La docencia médica no es un elemento decorativo de un hospital o del curriculum de un facultativo. Al contrario, es una herramienta básica para el buen funcionamiento de unidades y servicios y para la vertebración de equipos y profesionales, actividad que, con el traspaso de las competencias sanitarias, parece haber sido algo descuidada. El papel del tutor, eje de la formación de especialistas sanitarios, debe ser, por tanto, redefinido de cara a las nuevas funciones gestoras de las comunidades autónomas, y por ello deben realizarse planes estratégicos de mejora que eliminen los fallos del actual sistema de formación.
 
Mamen Rivas  

Con el fin de mejorar la calidad de la docencia y, por ende, la calidad del personal y de los servicios del sistema sanitario público español, y tras la culminación del proceso de transferencias sanitarias a las comunidades autónomas, se ha puesto de manifiesto, en las recientemente celebradas I Jornadas de Comisiones Asesoras y de Docencia de la Comunidad de Madrid, la necesidad de una revisión de la estructura docente que resuelva los actuales problemas de los tutores responsables de la formación de especialistas. 

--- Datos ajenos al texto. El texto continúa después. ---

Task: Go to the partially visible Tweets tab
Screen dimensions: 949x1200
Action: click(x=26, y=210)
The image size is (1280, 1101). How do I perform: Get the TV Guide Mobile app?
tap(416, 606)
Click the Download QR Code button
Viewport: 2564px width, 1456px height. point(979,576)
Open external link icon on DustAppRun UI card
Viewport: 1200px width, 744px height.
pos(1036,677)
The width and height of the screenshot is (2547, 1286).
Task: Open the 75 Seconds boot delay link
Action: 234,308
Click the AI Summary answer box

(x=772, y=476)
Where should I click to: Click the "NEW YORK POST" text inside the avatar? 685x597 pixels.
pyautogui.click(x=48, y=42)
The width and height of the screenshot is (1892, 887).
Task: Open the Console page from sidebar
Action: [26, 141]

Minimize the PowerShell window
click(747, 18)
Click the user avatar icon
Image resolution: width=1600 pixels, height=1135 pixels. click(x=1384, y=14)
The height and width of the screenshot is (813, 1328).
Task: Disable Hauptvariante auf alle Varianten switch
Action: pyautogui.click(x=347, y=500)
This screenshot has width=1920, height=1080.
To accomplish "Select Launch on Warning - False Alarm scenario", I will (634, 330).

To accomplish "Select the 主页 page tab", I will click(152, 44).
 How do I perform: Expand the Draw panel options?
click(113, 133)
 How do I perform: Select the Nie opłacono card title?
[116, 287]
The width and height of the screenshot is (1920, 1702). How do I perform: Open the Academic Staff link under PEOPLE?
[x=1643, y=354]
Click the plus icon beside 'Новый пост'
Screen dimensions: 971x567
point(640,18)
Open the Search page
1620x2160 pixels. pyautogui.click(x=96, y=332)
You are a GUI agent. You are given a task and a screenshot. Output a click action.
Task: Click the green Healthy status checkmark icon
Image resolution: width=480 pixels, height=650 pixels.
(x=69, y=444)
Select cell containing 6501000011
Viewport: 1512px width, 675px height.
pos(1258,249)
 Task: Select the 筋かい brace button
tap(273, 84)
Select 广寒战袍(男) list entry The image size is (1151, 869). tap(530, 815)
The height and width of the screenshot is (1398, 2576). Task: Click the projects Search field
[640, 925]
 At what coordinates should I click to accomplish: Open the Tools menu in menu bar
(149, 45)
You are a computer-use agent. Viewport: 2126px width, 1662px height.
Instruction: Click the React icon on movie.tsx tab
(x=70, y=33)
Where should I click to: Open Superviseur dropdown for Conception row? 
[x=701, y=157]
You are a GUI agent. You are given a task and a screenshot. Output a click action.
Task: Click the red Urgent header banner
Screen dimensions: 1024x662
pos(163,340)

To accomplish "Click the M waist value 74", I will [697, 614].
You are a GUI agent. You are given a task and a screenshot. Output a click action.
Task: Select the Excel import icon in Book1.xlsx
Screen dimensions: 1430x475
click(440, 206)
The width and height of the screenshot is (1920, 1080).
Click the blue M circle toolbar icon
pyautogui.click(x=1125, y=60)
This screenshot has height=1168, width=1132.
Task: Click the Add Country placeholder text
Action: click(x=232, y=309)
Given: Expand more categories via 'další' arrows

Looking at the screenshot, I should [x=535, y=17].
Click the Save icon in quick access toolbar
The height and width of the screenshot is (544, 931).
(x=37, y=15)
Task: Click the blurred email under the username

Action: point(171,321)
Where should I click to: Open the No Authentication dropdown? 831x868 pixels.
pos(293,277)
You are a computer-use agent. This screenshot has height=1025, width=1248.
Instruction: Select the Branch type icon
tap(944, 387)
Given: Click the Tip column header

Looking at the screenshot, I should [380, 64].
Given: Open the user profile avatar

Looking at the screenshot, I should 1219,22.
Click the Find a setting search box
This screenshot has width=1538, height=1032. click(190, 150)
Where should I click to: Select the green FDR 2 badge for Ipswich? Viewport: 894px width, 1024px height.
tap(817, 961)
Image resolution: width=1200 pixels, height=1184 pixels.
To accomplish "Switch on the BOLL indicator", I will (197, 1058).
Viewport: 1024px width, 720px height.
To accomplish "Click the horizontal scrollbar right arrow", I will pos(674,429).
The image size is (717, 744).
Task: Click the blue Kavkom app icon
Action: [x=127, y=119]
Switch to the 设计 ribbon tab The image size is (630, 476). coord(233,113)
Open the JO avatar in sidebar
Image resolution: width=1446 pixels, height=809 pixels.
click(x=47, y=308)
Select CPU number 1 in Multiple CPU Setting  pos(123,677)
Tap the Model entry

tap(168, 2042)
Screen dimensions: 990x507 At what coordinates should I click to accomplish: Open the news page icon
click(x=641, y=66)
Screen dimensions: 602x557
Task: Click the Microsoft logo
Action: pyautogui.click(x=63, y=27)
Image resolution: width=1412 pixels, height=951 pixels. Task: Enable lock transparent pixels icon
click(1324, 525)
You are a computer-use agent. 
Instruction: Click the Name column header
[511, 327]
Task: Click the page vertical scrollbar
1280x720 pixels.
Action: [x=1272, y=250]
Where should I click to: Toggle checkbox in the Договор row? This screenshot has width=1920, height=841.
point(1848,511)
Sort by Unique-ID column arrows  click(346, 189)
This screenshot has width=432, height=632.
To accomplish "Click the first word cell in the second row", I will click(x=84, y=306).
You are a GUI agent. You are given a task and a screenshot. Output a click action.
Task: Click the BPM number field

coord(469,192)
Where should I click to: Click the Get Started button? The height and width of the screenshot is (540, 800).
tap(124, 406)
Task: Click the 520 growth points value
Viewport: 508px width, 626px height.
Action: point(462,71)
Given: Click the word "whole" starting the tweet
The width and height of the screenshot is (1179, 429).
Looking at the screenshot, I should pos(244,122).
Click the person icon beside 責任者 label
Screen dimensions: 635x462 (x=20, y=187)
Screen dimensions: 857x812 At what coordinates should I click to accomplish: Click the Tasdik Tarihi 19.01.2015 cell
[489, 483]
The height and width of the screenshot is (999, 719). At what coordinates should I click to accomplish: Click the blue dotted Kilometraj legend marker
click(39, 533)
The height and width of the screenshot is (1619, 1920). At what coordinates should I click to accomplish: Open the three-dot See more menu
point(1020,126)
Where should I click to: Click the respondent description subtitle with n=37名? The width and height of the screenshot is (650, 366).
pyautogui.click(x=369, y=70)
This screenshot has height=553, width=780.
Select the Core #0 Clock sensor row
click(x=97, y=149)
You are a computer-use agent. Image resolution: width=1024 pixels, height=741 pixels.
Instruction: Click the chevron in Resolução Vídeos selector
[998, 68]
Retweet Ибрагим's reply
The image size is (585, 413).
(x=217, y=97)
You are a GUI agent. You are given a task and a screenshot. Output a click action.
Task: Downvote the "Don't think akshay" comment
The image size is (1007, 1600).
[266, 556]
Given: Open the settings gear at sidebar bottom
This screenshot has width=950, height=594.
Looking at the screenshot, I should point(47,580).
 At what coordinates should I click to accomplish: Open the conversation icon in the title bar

Según los expertos, los tutores no disponen de tiempo suficiente para desempeñar su labor de docencia, que deben realizar con unos medios técnicos y económicos nulos en muchos centros hospitalarios. Se trata de una labor complicada que, a pesar de no ser reconocida, requiere una gran dedicación y preparación, y que puede generar conflictos con las unidades asistenciales, con las comisiones de docencia y con los propios residentes. 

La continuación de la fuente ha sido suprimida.